Egypt bomb kills 21 at Alexandria Coptic church
President Hosni Mubarak has urged Egypt's Muslims and Christians to stand united against terrorism after a bombing outside a church in Alexandria.
At least 21 people were killed and 70 hurt in the suspected suicide attack, which happened during a New Year's Eve service at the al-Qiddissin Church.
In a rare televised address, Mr Mubarak said it bore the hallmark of "foreign hands" seeking to destabilise Egypt.
Several hundred Christians later clashed nearby with Muslims and police.
'In this together'
About 1,000 worshippers were attending the Mass at the al-Qiddissin (Saints) Church in the Sidi Bechr district of the Mediterranean port city.
As the service drew to a close after midnight, a bomb went off in the street outside.
"The last thing I heard was a powerful explosion and then my ears went deaf," 17-year-old Marco Boutros told the Associated Press from his hospital bed. "All I could see were body parts scattered all over."

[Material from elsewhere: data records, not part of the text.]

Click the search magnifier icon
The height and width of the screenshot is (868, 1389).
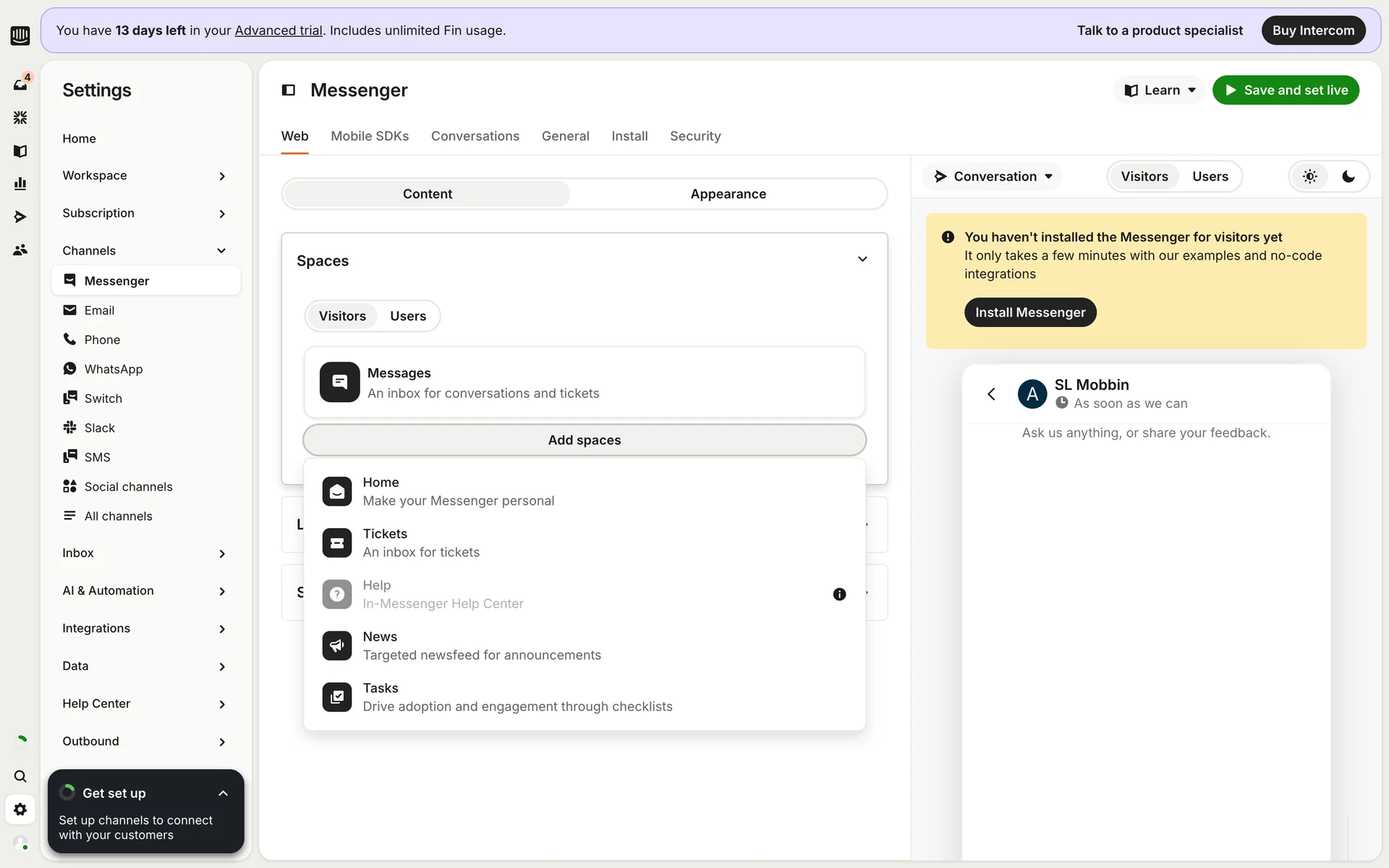[20, 776]
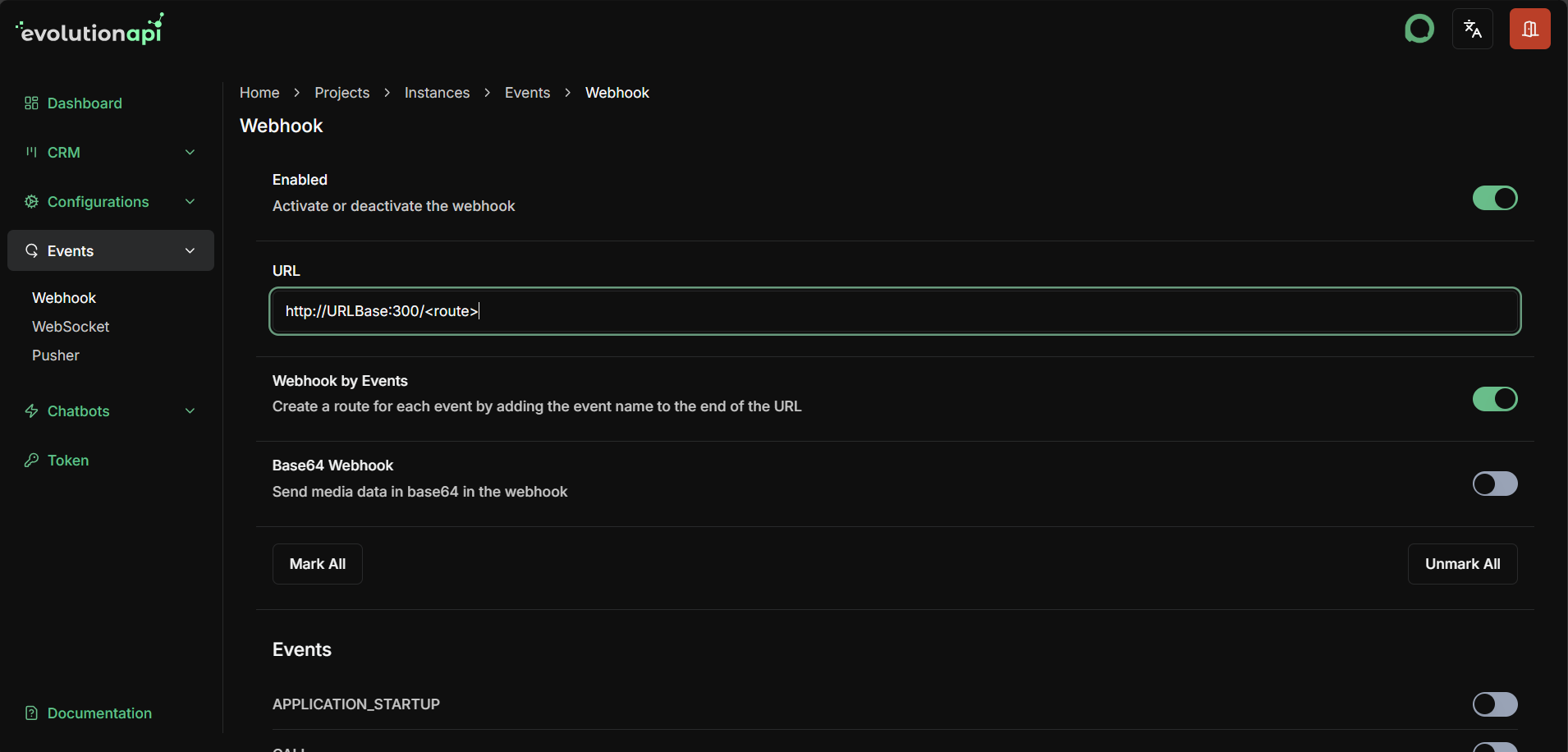Switch to the WebSocket events page
This screenshot has width=1568, height=752.
click(x=71, y=326)
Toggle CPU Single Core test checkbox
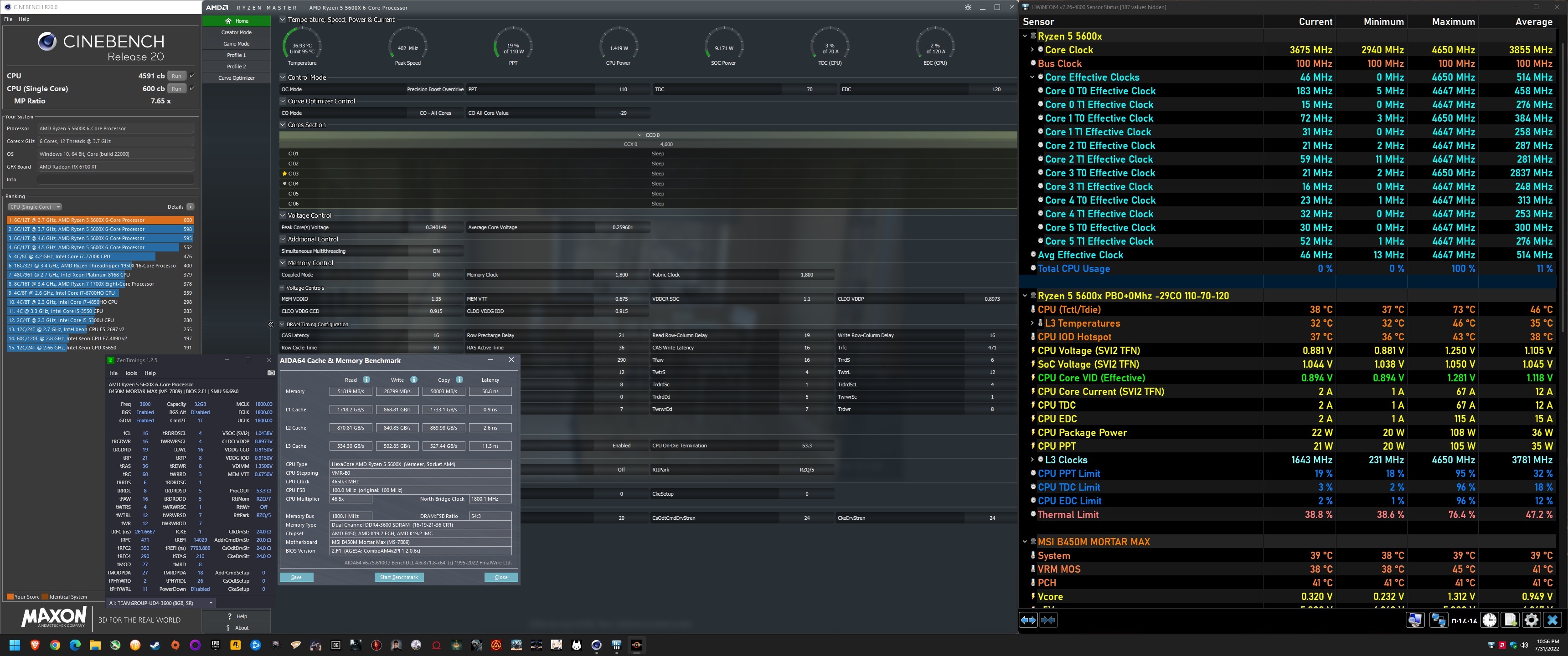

Another witness told the private On-TV channel that he had seen two men park a car outside the church and get out just before the blast.
Officials initially thought the cause was a car bomb, but the interior ministry later ruled it out, saying the attack was instead "carried out by a suicide bomber who died among the crowd".
A nearby mosque was also damaged by the explosion and the casualties included eight injured Muslims, the health ministry said.
Hours after the attack, President Mubarak went on state television to express his shock and vow to track down those behind it.
"This act of terrorism shook the country's conscience, shocked our feelings and hurt the hearts of Muslim and Coptic Egyptians," he said.
"The blood of their martyrs in Alexandria mixed to tell us all that all Egypt is the target and that blind terrorism does not differentiate between a Copt and a Muslim."
"This sinful act is part of a series of efforts to drive a wedge between Copts and Muslims, but Allah has aborted the plotters' plans and turned it against them. We are all in this together and will face up to terrorism and defeat it."
Mr Mubarak said the Egyptian people had been subject to "terrorism that knows neither homeland nor a religion".
"It was a terrorist operation which carries, within itself, the hallmark of foreign hands which want to turn Egypt into another scene of terrorism like elsewhere in the region and the wider world," he added.
Egypt's top Muslim leaders also expressed their condolences and unity.
The Islamist opposition movement, the Muslim Brotherhood, said no religion in the world could condone such a crime.
Despite the statements, hundreds of angry Copts clashed with police and local Muslims after the bombing, reportedly throwing stones and targeting the mosque near the church. Some cars were also set ablaze.
Dozens of police rushed to the scene and used tear gas to disperse the crowd.
The protests continued throughout Sunday, with Copts marching through the area shouting, "With our soul and our blood we will redeem the Holy Cross" and "O Mubarak, the heart of the Copts is on fire".
The top Coptic cleric in Alexandria, Archbishop Arweis, said the security services wanted to blame a suicide bomber instead of a car bomb so they could write it off as something carried out by a lone attacker.
He also denounced the "lack of protection" in front of the church.
"There were only three soldiers and an officer in front of the church. Why did they have so little security at such a sensitive time when there's so many threats coming from al-Qaeda?" he told the Associated Press.
The government said it had stepped up security measures outside churches after the Islamic State of Iraq, a militant umbrella group that includes al-Qaeda in Iraq, threatened the Copts of Egypt at the end of October.
Christians in the Coptic Orthodox Church make up about 10% of Egypt's population, most of whom are Muslims.
In recent months, Copts have complained of discrimination, while some Muslims accuse churches of holding converts to Islam against their will, our correspondent reports.
The BBC's Arab affairs analyst Magdi Abdelhadi says the Alexandria bombing is likely to intensify the growing feeling among Christians in the Middle East that they are a community under attack.
The blast is deeply embarrassing for the Egyptian police who, despite having draconian powers, have proved repeatedly incapable of anticipating and thwarting such violence, he says.
Alexandria, Egypt's second-largest city with a population of about 4 million, has seen sectarian violence in the past.
In 2006, there were days of clashes between Copts and Muslims after a Copt was stabbed to death during a knife attack on three churches.